Cross-species animal behavior studies confirm Winnfield’s statement (although he’s wrong about pigs: pigs have personality, too). Humans aren’t the only ones with ‘personalities,’ that is, usual patterns of behavior or characteristics that are relatively stable over time and across situations. When referring to animals, researchers sometimes prefer terms like ‘behavioral types,’ ‘behavioral syndromes’ or ‘coping styles,’ but ‘personality’ gets at the same thing. Leave it to an enlightened gangster to keep things simple.

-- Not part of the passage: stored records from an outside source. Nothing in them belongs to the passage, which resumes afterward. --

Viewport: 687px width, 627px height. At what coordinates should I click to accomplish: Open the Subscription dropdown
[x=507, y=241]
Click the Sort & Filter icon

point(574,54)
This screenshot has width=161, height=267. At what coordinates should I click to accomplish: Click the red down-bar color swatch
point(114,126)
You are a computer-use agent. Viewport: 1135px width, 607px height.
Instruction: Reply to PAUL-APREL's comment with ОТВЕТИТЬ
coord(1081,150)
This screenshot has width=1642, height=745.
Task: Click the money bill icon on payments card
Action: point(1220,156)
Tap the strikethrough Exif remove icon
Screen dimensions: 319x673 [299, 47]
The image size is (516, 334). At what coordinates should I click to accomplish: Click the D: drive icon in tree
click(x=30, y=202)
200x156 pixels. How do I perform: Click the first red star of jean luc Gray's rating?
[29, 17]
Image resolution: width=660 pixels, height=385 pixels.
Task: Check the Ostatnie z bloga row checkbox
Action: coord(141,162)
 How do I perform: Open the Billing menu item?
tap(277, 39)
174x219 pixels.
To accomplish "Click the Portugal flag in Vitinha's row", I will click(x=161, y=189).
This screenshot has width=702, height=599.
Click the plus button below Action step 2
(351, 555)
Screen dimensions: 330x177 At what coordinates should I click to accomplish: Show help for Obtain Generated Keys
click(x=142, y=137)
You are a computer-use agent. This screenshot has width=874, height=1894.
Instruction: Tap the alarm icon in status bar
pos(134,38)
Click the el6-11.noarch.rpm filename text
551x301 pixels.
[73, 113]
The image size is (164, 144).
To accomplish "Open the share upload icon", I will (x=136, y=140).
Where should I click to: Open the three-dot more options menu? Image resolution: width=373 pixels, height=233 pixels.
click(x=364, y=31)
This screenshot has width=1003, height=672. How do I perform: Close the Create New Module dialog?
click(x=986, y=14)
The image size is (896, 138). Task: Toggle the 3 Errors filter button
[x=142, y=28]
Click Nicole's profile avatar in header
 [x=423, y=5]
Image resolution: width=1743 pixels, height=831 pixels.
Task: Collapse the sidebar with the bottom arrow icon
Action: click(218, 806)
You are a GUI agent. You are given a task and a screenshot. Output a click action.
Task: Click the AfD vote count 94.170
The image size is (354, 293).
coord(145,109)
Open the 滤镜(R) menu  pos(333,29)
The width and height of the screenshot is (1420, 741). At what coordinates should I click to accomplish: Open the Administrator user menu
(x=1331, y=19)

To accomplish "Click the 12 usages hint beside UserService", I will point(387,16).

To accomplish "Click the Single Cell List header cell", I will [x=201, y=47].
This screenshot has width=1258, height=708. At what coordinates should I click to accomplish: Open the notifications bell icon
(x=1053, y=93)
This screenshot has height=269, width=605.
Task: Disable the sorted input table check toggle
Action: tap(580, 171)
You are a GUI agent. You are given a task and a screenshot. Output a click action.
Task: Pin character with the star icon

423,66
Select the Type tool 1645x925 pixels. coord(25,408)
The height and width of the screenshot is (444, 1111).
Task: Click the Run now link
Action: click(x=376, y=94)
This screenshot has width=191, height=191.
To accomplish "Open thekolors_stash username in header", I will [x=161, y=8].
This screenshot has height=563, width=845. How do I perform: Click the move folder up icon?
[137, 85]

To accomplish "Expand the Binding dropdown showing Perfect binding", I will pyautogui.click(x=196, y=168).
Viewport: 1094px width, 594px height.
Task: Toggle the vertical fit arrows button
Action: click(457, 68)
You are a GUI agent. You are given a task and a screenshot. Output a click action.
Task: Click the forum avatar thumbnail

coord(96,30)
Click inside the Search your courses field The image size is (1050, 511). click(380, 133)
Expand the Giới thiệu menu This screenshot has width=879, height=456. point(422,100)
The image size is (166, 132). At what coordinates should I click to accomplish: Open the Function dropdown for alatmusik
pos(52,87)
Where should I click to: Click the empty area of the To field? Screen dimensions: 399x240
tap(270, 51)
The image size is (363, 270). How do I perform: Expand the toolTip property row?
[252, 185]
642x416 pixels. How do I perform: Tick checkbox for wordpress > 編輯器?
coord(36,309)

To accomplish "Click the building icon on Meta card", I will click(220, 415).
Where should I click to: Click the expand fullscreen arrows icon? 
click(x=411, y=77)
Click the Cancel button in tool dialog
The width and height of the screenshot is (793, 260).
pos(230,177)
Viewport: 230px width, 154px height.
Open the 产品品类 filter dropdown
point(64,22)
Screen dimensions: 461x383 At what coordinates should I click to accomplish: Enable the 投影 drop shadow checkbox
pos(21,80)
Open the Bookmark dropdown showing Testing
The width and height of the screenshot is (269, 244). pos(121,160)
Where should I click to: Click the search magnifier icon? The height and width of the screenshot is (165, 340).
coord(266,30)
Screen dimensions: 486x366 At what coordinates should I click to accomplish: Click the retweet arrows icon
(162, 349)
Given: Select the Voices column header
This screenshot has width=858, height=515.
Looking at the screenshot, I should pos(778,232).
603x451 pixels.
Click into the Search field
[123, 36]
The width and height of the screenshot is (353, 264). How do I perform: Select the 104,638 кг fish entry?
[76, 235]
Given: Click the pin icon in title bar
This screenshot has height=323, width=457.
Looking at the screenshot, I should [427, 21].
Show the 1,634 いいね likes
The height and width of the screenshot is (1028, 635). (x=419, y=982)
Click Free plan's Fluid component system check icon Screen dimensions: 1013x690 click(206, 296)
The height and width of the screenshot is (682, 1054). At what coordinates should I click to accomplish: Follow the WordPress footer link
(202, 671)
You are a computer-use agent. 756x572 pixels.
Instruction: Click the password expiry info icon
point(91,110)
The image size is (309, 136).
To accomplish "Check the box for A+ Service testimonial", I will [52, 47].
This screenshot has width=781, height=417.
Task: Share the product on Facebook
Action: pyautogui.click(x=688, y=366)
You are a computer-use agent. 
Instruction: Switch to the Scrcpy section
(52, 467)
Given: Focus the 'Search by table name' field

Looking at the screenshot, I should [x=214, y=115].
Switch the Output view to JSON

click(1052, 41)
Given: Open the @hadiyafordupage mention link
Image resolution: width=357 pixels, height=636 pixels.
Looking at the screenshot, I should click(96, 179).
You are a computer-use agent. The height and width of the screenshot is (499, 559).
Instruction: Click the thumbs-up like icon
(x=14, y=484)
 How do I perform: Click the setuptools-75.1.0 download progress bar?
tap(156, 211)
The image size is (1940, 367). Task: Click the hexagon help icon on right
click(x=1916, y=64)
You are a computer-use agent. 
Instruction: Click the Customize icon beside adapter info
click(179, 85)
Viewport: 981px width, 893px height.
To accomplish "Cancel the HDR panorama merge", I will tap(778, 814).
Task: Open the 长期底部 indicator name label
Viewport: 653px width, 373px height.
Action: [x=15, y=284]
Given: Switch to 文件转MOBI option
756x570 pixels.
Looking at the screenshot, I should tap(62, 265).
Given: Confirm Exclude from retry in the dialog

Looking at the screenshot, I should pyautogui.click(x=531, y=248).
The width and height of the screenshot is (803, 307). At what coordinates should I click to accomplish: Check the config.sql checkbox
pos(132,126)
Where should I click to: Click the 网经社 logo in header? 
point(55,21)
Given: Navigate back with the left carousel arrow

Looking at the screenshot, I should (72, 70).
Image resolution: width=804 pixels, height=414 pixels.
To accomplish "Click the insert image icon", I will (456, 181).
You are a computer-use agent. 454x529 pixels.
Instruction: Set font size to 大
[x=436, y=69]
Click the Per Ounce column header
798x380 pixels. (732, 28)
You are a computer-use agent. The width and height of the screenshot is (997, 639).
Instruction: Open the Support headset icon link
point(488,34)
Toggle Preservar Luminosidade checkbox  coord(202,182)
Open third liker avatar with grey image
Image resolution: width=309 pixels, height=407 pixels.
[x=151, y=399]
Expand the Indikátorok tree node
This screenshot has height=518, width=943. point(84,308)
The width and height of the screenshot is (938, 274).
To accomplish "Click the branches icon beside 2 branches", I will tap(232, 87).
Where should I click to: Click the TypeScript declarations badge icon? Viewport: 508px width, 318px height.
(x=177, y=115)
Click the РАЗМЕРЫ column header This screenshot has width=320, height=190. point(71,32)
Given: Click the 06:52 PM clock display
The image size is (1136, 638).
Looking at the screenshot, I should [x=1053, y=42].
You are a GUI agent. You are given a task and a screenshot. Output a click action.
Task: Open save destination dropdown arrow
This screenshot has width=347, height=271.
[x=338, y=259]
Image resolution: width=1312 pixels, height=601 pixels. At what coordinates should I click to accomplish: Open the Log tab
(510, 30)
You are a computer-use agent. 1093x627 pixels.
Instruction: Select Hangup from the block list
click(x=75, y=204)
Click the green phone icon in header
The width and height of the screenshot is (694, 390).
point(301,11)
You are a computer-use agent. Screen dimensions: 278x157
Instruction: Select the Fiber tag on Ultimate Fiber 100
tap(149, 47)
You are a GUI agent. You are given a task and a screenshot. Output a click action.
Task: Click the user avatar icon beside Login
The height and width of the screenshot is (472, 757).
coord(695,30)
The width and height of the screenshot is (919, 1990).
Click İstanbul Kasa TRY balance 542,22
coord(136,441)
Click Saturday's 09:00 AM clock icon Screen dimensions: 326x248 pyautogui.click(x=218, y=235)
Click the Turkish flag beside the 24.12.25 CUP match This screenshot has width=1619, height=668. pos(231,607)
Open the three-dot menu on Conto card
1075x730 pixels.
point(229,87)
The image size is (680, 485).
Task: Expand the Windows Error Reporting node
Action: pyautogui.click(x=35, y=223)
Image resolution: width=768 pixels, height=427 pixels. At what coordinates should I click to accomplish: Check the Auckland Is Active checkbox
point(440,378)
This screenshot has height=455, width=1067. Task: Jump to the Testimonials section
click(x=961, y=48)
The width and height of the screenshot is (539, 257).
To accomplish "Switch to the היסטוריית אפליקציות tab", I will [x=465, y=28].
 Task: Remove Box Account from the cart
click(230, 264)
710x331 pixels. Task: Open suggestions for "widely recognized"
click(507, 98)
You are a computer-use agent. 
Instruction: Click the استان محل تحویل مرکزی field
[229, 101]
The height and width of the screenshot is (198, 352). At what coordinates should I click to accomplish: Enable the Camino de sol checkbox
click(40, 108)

Something odd happens when you investigate personality in dogs. Instead of making personality assessments based on ‘usual’ patterns of behavior, people often make personality judgments about companion dogs based on the way dogs look. Banjo over there looks a certain way, so he will probably act a certain way. A recent study by Fratkin and Baker (2013) investigated whether dog coat color and ear shape affect personality attributions that people make towards dogs.

In the study, participants saw four dog pictures. As the researchers explain, “One picture depicted a black dog, one showed a yellow dog, one showed a dog with floppy ears, and one showed a dog with upright, pointy ears. The pictures of the black dog and the yellow dog were identical photographs; however, the coat color of the dog was manipulated so that one picture showed a black dog and one showed the same dog with a yellow coat color (see Figure 1). Similarly, the pictures of the floppy-eared and pointy-eared dogs were identical, other than the shape of the dog’s ears (see Figure 2).”

Participants looked at the pictures and rated the dog’s personality using the ‘Big Five” dimensions of personality — ‘Extraversion, Emotional Stability, Agreeableness, Openness to Experience, and Conscientiousness’ (see definitions here).

Despite being images of the same dog—differing only by coat color and ear shape—dogs were rated differently. The floppy-eared dog was rated higher on “Agreeableness” and “Emotional Stability” than the exact same dog with pointy-ears (which was rated higher rating on “Extroversion”). The yellow dog received a higher rating on “Agreeableness”, “Conscientiousness”, and “Emotional Stability” than an identical dog with a black coat.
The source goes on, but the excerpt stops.